Stored items
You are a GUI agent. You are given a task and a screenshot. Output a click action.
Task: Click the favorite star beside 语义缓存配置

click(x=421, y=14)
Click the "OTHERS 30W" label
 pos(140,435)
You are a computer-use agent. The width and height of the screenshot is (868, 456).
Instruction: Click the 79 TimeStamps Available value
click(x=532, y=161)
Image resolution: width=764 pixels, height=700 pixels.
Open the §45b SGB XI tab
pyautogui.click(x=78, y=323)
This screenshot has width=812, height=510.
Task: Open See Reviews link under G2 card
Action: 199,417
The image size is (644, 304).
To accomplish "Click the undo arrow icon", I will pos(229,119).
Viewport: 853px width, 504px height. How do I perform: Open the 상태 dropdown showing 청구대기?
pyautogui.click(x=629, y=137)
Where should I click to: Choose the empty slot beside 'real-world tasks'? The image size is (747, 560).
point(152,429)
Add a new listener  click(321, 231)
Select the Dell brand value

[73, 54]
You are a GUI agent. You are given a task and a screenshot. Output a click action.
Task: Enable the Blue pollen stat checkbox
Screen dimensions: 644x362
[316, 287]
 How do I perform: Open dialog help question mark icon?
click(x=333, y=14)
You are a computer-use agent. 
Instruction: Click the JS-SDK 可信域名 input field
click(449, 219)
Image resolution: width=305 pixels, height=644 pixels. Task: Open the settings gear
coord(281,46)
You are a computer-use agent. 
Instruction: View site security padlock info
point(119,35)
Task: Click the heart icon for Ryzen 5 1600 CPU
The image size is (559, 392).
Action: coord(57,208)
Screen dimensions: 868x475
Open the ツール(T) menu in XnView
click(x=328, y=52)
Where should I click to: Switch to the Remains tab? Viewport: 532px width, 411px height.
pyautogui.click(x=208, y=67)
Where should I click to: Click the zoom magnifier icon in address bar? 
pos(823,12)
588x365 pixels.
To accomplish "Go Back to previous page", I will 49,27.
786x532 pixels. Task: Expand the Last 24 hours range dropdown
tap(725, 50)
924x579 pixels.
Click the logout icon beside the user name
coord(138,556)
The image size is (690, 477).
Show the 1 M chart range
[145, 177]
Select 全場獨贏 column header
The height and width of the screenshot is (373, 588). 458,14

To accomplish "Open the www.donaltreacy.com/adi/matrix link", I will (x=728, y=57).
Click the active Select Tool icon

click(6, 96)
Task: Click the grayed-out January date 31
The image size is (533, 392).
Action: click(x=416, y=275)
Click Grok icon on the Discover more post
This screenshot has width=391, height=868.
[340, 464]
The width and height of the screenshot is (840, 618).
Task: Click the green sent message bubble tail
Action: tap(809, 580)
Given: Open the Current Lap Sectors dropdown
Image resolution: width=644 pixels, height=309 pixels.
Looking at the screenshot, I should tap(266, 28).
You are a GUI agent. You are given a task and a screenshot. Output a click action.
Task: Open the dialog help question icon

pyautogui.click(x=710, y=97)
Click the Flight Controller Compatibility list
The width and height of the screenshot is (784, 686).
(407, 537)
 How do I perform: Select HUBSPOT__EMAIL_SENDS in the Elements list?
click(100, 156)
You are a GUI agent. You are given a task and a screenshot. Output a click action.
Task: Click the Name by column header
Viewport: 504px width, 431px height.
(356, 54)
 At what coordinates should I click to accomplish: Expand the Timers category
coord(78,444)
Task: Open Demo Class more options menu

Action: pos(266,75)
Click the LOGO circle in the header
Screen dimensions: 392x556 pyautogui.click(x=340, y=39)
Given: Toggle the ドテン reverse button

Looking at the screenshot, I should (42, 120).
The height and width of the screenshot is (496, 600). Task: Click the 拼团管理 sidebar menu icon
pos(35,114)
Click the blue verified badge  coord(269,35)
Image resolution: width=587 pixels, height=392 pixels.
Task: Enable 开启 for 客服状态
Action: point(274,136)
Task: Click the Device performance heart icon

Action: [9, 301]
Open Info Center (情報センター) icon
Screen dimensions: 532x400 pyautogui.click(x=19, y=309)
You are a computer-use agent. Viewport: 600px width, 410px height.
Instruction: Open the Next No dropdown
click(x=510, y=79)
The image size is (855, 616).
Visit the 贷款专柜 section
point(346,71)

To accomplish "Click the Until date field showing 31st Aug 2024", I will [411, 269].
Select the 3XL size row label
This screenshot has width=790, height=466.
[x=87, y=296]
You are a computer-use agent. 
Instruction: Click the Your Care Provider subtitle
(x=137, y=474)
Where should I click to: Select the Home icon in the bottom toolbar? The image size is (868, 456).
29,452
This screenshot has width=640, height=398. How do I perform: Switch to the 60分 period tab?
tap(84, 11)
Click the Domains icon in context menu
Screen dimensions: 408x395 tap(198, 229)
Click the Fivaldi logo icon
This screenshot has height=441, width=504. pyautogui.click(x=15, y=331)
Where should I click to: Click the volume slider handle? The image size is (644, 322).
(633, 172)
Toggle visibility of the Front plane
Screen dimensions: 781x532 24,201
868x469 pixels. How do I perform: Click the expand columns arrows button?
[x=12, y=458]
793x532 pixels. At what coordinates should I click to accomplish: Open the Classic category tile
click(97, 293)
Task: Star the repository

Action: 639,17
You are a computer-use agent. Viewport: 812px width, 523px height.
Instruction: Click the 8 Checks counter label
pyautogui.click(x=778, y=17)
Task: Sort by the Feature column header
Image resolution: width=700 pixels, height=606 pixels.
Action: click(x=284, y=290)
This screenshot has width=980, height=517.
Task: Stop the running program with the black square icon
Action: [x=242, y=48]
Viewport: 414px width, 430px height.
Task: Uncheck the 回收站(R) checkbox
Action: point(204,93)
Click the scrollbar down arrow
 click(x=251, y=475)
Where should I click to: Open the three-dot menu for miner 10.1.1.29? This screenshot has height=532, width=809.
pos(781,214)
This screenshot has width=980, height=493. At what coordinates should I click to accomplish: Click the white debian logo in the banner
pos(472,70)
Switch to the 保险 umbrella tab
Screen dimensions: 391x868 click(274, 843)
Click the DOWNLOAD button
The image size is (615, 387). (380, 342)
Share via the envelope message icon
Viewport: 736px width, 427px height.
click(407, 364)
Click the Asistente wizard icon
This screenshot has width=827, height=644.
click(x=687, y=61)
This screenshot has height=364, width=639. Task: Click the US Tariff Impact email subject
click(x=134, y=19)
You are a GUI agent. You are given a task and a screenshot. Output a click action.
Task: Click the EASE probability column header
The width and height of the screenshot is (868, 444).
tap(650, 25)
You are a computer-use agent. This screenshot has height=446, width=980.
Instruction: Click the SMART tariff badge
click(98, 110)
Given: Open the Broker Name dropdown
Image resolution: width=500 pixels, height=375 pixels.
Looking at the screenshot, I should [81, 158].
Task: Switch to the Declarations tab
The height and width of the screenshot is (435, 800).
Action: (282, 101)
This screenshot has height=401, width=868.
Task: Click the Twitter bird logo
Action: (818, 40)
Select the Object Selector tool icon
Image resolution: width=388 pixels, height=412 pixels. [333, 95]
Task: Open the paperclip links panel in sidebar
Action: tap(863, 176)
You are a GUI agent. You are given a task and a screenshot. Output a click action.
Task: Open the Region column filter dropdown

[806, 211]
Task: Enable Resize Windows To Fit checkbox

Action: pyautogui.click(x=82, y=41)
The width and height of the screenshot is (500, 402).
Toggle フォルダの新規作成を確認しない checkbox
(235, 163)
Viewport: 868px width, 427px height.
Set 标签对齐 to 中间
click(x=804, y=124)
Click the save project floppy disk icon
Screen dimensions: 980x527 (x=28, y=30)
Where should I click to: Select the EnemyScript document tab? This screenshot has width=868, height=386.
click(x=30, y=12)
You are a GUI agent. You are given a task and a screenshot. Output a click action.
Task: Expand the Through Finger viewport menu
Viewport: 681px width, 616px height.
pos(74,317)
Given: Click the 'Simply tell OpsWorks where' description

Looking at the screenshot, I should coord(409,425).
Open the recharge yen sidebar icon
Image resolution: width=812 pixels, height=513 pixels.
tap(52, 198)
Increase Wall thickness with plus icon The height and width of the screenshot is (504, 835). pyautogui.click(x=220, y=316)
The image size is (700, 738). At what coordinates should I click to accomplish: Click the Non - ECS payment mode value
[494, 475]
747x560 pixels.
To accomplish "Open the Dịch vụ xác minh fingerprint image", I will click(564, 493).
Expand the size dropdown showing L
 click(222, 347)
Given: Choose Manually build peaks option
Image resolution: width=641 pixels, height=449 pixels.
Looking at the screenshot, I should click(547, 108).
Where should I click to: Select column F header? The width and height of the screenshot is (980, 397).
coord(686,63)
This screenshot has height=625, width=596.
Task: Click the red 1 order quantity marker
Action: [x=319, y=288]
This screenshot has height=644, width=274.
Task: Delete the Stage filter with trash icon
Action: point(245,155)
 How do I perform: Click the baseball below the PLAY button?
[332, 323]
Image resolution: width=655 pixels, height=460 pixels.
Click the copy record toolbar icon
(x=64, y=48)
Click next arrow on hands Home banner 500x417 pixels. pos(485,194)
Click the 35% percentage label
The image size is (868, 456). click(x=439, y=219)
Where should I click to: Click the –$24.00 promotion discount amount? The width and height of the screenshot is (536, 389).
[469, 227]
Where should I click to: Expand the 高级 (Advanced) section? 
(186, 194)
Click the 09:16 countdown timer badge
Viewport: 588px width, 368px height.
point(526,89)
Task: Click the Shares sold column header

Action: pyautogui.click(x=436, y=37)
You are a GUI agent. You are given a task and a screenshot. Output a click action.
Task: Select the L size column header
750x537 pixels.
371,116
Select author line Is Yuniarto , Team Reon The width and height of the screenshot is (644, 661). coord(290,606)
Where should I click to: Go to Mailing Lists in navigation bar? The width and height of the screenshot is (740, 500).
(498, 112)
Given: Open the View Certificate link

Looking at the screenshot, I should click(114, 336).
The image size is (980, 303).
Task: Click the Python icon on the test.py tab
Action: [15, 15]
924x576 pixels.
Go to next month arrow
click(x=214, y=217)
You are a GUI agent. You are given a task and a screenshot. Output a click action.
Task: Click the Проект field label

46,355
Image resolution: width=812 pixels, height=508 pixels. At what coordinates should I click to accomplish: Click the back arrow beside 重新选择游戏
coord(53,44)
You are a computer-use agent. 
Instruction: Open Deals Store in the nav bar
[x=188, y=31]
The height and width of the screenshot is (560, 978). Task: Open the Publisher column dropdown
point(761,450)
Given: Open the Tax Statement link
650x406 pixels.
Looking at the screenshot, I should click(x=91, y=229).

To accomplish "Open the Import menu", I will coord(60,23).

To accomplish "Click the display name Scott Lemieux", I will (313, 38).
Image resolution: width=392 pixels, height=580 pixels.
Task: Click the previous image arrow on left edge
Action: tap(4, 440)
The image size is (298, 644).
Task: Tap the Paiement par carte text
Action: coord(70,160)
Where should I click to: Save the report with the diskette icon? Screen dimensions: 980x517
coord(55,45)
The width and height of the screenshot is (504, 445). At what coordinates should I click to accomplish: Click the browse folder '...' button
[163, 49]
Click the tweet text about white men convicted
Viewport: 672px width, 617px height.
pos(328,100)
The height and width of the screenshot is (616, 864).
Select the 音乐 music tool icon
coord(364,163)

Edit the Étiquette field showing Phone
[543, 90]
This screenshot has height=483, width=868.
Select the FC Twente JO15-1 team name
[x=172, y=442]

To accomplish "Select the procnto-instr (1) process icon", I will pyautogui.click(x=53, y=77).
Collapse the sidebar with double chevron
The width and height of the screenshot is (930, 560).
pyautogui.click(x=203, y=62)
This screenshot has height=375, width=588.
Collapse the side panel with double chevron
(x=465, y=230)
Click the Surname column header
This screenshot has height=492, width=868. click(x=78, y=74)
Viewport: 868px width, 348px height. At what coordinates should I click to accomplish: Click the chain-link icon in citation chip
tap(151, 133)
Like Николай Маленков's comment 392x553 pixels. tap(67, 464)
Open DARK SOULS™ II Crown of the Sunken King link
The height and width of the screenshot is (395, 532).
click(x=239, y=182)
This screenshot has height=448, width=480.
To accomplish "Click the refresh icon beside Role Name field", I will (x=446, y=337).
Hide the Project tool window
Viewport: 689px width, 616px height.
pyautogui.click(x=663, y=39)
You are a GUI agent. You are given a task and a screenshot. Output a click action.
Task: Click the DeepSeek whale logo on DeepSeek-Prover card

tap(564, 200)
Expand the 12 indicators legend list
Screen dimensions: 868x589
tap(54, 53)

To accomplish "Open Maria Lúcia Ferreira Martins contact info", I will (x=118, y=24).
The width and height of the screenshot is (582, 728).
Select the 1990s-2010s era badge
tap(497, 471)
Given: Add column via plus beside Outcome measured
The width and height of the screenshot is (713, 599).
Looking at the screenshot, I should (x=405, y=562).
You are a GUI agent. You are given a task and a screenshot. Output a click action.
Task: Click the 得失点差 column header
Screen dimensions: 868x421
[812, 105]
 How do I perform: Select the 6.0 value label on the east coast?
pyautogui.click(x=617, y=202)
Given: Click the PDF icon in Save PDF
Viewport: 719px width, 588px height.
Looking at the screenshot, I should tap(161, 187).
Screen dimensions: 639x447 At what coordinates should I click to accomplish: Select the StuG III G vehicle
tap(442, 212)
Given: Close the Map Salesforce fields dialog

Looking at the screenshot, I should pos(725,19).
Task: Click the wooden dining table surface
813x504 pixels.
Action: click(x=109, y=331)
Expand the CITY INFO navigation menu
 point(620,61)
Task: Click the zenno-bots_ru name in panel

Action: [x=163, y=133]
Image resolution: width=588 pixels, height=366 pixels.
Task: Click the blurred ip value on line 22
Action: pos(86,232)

» Exercise goal: Look above for the line that contains "Instruction: Click the 79". Starting there, transcribe every line exactly until you have copied the line that contains "Image resolution: width=764".

» Solution below:
Instruction: Click the 79 TimeStamps Available value
click(x=532, y=161)
Image resolution: width=764 pixels, height=700 pixels.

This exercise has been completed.